Flowcell的结构:每个flowcell包含8个lane,lane表面的接头与文库DNA片段的接头配对结合,支持DNA在其表面进行桥式PCR扩增。(图2)
独立反应:各lane之间相互独立,测序过程中不会互相影响。
图2 flowcell(实物 VS 示意图)
- 桥式PCR扩增与变性(图1-3)
图3 桥式PCR扩增(来源:illumina官网)
桥式PCR是NGS(Next-Generation Sequencing)技术的关键步骤之一。通过flowcell表面的固定接头,DNA片段在其表面进行桥式扩增(图3)。
扩增过程:
- 每个DNA片段在flowcell表面不断扩增,形成局部集中的DNA拷贝簇(“束”)。
- 每个束由原始DNA片段的多个拷贝组成。
目的:放大信号强度,以确保后续测序中碱基信号的检测灵敏度。
- 测序过程(图1-4)
图4 边合成边测序(来源:illumina官网)
测序方法采用的是一种边合成边测序的策略。其原理类似于Sanger测序:在反应体系中加入DNA聚合酶、接头引物,以及带有碱基特异荧光标记的4种dNTP(核苷酸)。特别之处在于,这些dNTP的3'-OH基团被化学修饰,从而每次只能加入一个碱基,确保了测序的准确性。

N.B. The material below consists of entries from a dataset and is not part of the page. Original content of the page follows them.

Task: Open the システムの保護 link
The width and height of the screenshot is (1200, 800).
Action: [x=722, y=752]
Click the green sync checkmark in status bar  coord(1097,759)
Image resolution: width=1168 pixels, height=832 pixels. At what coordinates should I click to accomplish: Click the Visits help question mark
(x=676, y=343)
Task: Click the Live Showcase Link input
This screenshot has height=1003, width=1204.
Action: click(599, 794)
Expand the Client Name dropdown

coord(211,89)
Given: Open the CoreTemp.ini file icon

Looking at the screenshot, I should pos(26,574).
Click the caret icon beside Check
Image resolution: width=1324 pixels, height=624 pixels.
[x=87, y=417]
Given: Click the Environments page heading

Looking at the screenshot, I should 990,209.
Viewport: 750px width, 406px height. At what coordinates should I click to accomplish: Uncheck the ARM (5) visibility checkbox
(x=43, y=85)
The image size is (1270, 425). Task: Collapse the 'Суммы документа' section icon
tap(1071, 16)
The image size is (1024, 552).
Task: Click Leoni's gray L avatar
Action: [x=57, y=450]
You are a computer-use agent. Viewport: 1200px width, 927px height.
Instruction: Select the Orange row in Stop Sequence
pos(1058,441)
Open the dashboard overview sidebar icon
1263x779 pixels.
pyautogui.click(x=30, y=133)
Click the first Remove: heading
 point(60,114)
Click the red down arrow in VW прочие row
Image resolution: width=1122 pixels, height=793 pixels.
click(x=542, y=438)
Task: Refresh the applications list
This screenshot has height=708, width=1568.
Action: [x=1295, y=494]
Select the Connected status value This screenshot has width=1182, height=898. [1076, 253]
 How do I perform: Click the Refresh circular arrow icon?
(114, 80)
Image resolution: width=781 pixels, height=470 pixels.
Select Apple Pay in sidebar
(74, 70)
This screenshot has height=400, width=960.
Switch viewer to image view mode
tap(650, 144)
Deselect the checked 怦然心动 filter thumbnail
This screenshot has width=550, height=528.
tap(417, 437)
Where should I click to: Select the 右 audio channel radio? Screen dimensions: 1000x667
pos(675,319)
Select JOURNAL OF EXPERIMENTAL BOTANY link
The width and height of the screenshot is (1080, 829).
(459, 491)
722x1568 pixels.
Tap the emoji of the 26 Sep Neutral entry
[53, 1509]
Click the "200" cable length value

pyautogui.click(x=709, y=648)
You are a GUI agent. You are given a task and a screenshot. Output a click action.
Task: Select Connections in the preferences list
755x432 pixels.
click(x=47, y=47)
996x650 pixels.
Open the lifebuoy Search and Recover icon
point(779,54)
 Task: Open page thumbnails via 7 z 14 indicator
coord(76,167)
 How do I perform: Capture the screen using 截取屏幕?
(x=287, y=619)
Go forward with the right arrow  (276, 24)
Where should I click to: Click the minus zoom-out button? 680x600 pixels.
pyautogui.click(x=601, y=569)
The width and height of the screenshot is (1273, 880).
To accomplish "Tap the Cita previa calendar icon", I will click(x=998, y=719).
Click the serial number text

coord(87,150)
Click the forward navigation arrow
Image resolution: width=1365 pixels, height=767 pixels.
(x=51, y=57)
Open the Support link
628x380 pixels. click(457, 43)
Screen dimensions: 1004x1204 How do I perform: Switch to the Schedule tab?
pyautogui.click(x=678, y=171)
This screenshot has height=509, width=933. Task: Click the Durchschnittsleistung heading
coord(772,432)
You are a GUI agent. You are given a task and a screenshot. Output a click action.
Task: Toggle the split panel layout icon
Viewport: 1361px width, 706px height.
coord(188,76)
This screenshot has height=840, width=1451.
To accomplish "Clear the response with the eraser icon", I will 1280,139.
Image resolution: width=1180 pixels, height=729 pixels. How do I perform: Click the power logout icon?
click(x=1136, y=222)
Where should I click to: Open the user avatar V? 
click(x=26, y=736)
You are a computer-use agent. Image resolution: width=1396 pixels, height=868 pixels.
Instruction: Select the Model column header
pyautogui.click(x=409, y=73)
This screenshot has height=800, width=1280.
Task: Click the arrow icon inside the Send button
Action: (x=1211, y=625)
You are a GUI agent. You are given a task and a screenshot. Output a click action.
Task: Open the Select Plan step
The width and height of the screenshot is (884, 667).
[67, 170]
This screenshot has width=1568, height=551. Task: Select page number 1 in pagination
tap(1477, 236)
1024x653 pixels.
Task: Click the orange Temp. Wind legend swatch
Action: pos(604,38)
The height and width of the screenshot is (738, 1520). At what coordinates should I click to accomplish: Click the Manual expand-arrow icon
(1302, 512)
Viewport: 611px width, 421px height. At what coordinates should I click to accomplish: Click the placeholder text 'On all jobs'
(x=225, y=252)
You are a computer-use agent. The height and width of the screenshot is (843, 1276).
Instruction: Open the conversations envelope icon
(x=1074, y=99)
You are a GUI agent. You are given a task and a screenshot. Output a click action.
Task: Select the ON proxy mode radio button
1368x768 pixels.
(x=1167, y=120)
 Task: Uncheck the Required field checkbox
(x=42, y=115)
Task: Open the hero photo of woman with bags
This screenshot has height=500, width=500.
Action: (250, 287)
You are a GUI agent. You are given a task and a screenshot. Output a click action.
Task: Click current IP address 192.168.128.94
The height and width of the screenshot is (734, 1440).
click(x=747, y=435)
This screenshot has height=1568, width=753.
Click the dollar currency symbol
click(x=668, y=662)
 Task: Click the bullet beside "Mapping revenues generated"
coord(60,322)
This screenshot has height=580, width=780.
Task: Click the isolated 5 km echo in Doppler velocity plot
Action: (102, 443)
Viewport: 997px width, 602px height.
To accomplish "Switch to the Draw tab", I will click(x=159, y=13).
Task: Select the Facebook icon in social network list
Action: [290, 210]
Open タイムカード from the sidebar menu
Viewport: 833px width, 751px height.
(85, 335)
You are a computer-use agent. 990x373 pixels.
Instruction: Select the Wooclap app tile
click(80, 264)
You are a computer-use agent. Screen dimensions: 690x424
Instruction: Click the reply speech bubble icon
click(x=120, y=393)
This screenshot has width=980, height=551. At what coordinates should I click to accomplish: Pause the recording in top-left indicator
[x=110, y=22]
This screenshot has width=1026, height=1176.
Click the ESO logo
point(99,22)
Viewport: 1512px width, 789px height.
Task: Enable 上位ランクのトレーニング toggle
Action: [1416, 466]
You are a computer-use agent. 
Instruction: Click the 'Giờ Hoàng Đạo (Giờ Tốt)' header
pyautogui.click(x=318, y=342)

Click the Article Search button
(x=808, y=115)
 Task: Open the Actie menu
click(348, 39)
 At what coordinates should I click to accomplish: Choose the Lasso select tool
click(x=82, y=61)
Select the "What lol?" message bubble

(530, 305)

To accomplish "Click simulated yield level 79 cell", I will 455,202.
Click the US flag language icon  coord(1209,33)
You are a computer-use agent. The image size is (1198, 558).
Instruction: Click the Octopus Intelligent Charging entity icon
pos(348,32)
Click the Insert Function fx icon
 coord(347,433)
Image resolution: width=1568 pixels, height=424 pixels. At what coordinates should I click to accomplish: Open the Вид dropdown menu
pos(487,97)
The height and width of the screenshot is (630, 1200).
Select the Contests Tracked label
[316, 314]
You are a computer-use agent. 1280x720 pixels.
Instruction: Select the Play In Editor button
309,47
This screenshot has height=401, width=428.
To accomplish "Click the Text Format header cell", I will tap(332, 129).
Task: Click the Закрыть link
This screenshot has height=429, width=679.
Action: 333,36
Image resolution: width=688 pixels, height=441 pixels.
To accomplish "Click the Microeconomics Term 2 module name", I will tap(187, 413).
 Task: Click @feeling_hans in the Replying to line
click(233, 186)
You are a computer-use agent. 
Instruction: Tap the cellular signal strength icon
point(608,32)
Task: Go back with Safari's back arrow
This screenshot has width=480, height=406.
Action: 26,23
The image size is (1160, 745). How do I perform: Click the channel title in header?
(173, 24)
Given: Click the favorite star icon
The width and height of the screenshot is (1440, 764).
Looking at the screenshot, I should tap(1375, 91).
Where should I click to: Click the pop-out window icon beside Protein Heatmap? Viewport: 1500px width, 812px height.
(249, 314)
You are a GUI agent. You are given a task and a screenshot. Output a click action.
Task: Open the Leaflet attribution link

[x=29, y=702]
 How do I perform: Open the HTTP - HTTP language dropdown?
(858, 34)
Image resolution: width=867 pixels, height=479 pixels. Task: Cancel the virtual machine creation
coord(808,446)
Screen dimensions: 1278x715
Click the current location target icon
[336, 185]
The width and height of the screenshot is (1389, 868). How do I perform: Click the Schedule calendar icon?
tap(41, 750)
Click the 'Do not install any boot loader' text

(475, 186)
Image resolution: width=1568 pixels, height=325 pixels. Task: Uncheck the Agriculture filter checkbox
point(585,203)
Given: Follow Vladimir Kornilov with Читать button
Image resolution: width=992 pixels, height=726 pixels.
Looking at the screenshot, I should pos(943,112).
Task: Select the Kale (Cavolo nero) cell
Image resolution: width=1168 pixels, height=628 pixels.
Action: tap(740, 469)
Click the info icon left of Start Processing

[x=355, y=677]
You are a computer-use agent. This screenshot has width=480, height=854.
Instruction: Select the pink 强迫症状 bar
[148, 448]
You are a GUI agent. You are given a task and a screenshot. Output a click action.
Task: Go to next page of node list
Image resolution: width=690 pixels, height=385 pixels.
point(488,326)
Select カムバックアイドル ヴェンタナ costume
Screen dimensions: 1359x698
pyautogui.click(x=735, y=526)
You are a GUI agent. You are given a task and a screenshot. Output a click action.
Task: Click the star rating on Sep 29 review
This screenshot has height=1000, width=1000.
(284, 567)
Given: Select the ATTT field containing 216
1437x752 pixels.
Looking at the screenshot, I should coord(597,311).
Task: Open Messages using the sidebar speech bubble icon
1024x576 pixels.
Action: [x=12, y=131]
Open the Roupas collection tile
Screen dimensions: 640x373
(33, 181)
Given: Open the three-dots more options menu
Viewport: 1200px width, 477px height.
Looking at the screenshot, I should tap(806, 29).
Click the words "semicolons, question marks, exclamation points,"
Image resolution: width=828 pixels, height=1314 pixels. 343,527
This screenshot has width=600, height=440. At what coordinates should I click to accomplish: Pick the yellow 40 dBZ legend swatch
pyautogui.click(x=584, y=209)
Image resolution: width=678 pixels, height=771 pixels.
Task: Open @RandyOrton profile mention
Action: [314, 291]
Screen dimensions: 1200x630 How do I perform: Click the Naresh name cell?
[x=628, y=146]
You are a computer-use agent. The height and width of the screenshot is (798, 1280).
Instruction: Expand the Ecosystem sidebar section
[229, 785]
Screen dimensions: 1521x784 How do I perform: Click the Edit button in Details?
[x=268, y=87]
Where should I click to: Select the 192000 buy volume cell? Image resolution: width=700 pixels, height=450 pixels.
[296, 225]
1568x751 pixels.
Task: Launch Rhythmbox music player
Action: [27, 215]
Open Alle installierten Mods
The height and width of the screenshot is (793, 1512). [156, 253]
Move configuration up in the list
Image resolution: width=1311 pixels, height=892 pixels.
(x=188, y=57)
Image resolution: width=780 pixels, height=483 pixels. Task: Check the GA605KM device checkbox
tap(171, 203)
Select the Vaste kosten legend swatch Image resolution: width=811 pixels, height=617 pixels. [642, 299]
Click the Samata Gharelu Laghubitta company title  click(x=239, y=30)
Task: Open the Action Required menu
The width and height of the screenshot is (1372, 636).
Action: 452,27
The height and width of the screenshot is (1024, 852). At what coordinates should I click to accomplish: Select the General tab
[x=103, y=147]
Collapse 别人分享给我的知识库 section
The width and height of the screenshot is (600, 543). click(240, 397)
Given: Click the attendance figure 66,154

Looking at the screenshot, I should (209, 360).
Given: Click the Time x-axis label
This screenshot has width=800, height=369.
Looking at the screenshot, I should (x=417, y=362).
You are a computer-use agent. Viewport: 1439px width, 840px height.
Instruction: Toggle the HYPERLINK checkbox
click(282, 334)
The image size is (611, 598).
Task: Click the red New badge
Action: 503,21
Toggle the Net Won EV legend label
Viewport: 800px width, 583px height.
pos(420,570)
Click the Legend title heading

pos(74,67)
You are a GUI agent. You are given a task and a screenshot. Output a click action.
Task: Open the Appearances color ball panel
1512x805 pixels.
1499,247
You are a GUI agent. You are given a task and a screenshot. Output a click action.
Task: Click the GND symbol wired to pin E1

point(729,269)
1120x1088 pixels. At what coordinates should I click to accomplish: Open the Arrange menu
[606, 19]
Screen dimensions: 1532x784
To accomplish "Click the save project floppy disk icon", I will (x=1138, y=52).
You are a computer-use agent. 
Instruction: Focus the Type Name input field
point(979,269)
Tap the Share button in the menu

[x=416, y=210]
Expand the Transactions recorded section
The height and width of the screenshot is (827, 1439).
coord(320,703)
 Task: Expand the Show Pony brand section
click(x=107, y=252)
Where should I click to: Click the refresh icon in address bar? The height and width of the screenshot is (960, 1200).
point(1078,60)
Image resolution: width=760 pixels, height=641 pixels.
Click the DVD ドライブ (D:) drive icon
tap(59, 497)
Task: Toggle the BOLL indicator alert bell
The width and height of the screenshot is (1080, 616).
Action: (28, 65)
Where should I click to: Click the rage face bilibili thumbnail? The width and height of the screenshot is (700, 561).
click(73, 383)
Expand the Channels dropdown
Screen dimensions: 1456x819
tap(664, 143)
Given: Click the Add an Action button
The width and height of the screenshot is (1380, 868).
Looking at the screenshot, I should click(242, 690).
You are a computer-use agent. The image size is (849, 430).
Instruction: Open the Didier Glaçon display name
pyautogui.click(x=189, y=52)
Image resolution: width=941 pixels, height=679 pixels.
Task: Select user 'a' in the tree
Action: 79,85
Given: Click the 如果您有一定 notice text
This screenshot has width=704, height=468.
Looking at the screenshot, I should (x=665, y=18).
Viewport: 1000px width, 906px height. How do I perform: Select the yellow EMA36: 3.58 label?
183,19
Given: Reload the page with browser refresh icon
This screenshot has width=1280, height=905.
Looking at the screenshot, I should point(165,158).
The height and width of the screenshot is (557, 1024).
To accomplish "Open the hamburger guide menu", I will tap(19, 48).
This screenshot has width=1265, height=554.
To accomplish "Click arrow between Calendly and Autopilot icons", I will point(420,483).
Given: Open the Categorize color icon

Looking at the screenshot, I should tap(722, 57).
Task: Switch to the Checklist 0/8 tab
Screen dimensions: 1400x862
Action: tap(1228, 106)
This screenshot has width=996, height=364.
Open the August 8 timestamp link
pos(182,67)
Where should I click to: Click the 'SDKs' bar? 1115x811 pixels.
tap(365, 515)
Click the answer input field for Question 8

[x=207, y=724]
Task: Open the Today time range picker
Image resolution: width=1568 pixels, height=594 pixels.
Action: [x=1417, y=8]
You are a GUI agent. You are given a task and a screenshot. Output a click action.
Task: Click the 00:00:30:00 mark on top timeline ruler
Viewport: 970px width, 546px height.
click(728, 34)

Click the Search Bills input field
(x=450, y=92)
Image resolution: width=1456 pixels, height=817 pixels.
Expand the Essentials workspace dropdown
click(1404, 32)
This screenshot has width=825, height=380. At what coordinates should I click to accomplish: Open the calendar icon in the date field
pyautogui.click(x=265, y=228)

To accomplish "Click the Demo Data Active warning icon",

当一个碱基成功加入到DNA合成链上后,未被使用的游离dNTP和DNA聚合酶会被清洗掉。随后,加入荧光激发所需的缓冲液,使用激光激发荧光信号(如图4所示),并通过光学设备记录信号。计算机随后将这些荧光信号解析为具体的碱基序列。
完成荧光记录后,通过化学试剂去除荧光标记和dNTP的3'-OH保护基团,使下一轮反应可以顺利进行。如此循环往复,逐步完成目标序列的测定。
第三代测序技术
单分子测序的里程碑
PacBio SMRT技术
PacBio SMRT技术结合了边合成边测序的原理,使用SMRT芯片作为测序载体,通过检测DNA聚合酶作用过程中荧光信号实现测序。
PacBio SMRT测序read读长分布(来源:PacBio官网)
PacBio SMRT测序原理(来源:Chris Miller)
DNA聚合酶是实现超长读长的关键,其读长主要依赖于酶活性的持续性,而酶活性又容易受到激光照射造成的损伤影响。为了确保测序信号的精确性并减少背景噪音,PacBio SMRT技术引入了ZMW(零模波导孔)原理。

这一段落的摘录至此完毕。